On a side note, I played rugby at the University of Cincinnati. If you’ve ever watched a few minutes of this wild sport, you understand how violent it is. There were plenty of times when people would comment on me playing and point out how brutal rugby can get. I’d usually responded with something like, “It looks worse than it is.” Resurrecting a condemned or abandoned home is comparable. For me, these pig’s ears have all looked worse than they were once I dug in and got to work transforming them into silk purses.

If a pig’s ear is a home left for dead, then I’ve been in the resurrection business for twenty-five years.

And finally, as a subsequent acronym, pig’s ear can stand for property in gnarly shape eagerly awaiting rehabilitation.

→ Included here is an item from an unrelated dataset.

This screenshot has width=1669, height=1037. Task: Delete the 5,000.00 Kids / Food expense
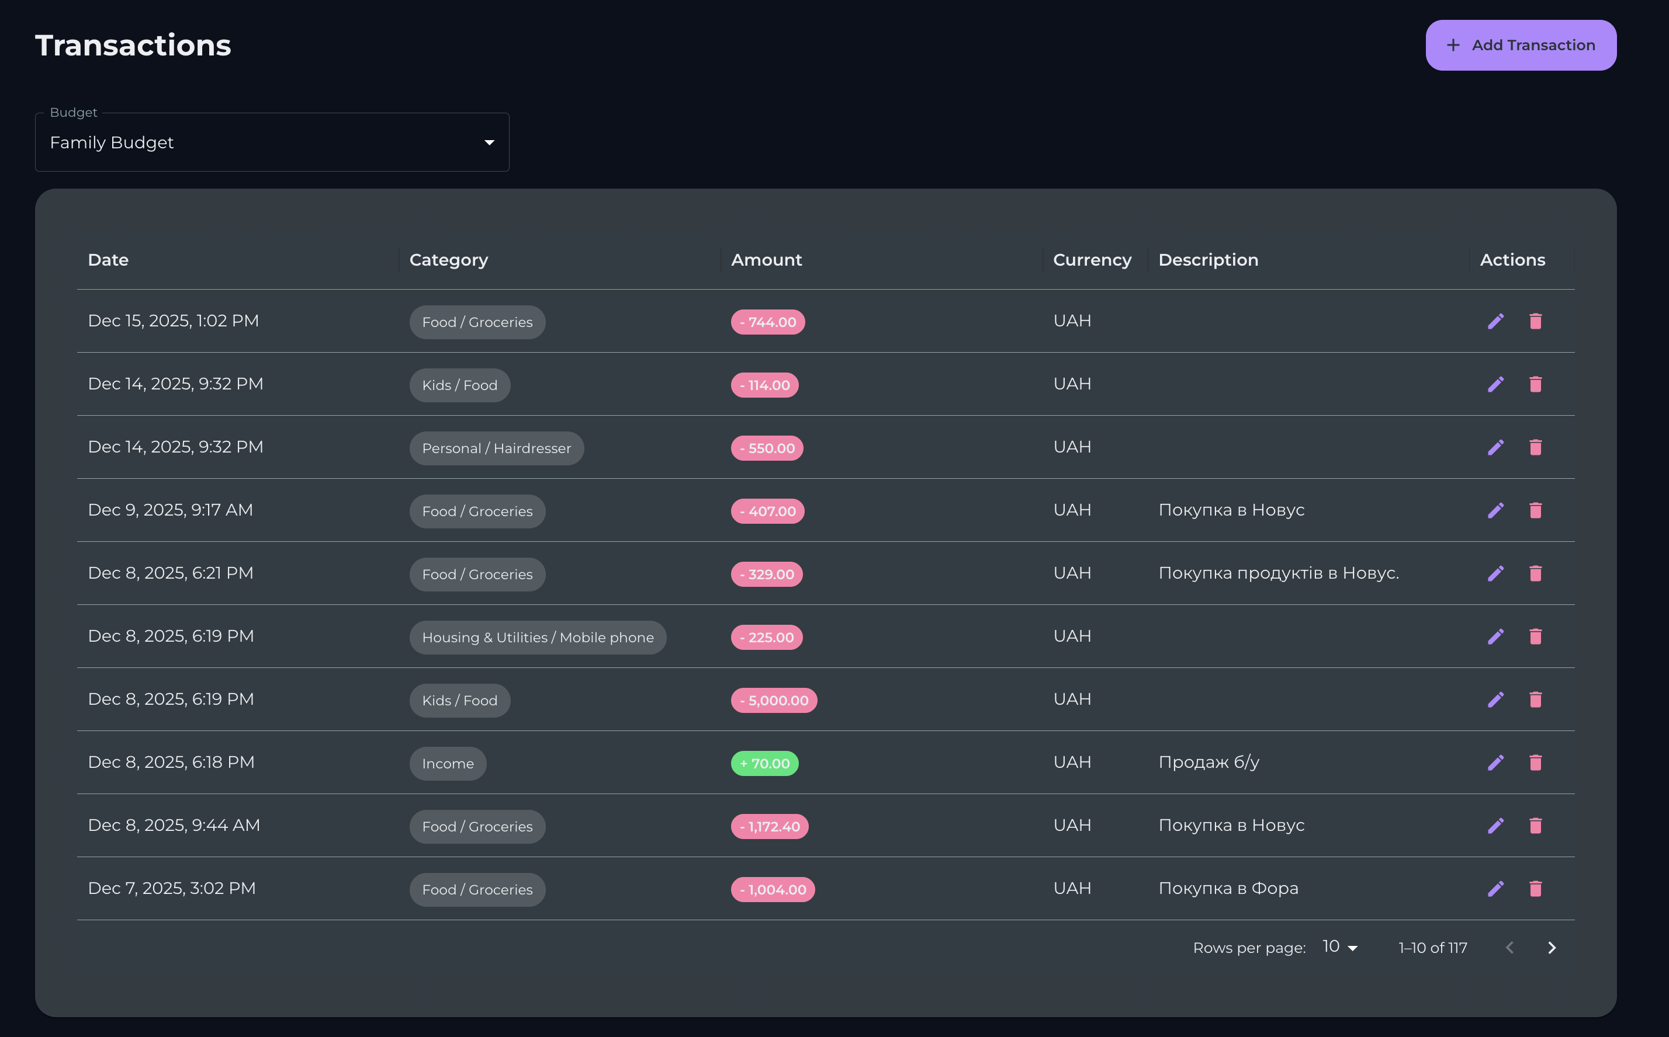(1536, 699)
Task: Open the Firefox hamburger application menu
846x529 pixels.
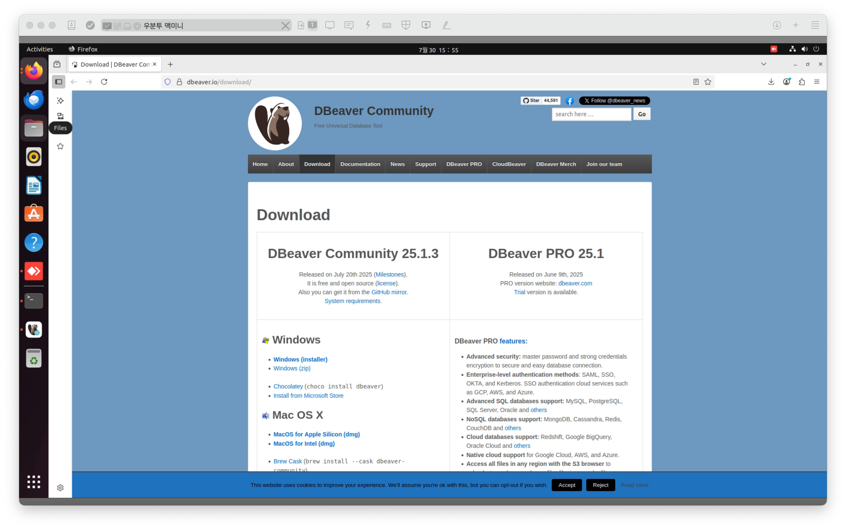Action: pyautogui.click(x=817, y=82)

Thursday, December 8, 2011

Blood and Sweat

I had a childhood career of play that ended up being a good foundation to the fundamentals of building. During this playtime I learned how to put things together to make something better, which was also a good introduction to the art and science of construction.
As a little boy, I spent hours digging in the sandbox. I had a nice collection of miniature cars, trucks, and farm vehicles. I also had multi-colored plastic animals that had been collected from the bottom of the breakfast cereal boxes. I would build roads, mountains, and houses in the sand and form up walls to keep the animals corralled. I’d also break asbestos shingles off the side of the barn that I could use to make roofs and bridges in the sand. Using these shingles may be the first example of me making the most of whatever materials I had to work with.
During cold weather months I’d build inside with blocks, with Captain Kangaroo on the TV keeping me company. I fell in love with Legos, but also had fun building with Lincoln Logs, metal erector sets, and one of Kenner’s Girder and Panel building kits. I really loved playing baseball and collected baseball cards, using these cards to build too.
After I outgrew the sandbox, the kids in my family would make hay forts in our barn lofts and I built wooden platforms in the trees of the backyard, safe enough for me and a half dozen other kids.
Then I paid for college with blood and sweat on construction jobs. I have scars on my hands, arms, and legs from rebar that sliced my skin like razor blades, and more than once I stopped the bleeding with fast food napkins and duct tape from the job truck before I rejoined my crew when a concrete truck was on the way.  
I also have plenty of scars from playing. Besides baseball, I loved all the sports I discovered, but a dodgeball story is a good example of how I inadvertently mixed blood and sweat to get people’s attention. It was Junior High Phys. Ed. class and we took our dodgeball seriously. In one game, I caught the red ball before slamming my head into the corner of the brick gymnasium wall. The blood and sweat mixed together, making the injury look even more serious. In the end, a faculty member had to get me to the emergency room for a few stiches, but my head wound wasn’t as bad as it had initially appeared to my classmates, teachers, and the staff in the school office.      
Like that watered-down gash, my project houses have often appeared to be worse than they actually were. They have all been in pretty rotten shape, but they haven’t been landfill-worthy like so many people have warned.
I’ve always taken a real hands-on approach to my projects. This has been critical in my career because it helps me understand how the houses have been built and what needs to happen to put them back together the way I picture them in my scarred head. There’s been a lot of blood and sweat, and rehabbing has led to more scars and trips to the ER. But after twenty years, I’m still standing, and hammering, and without my own blood and sweat, it just wouldn’t be the same.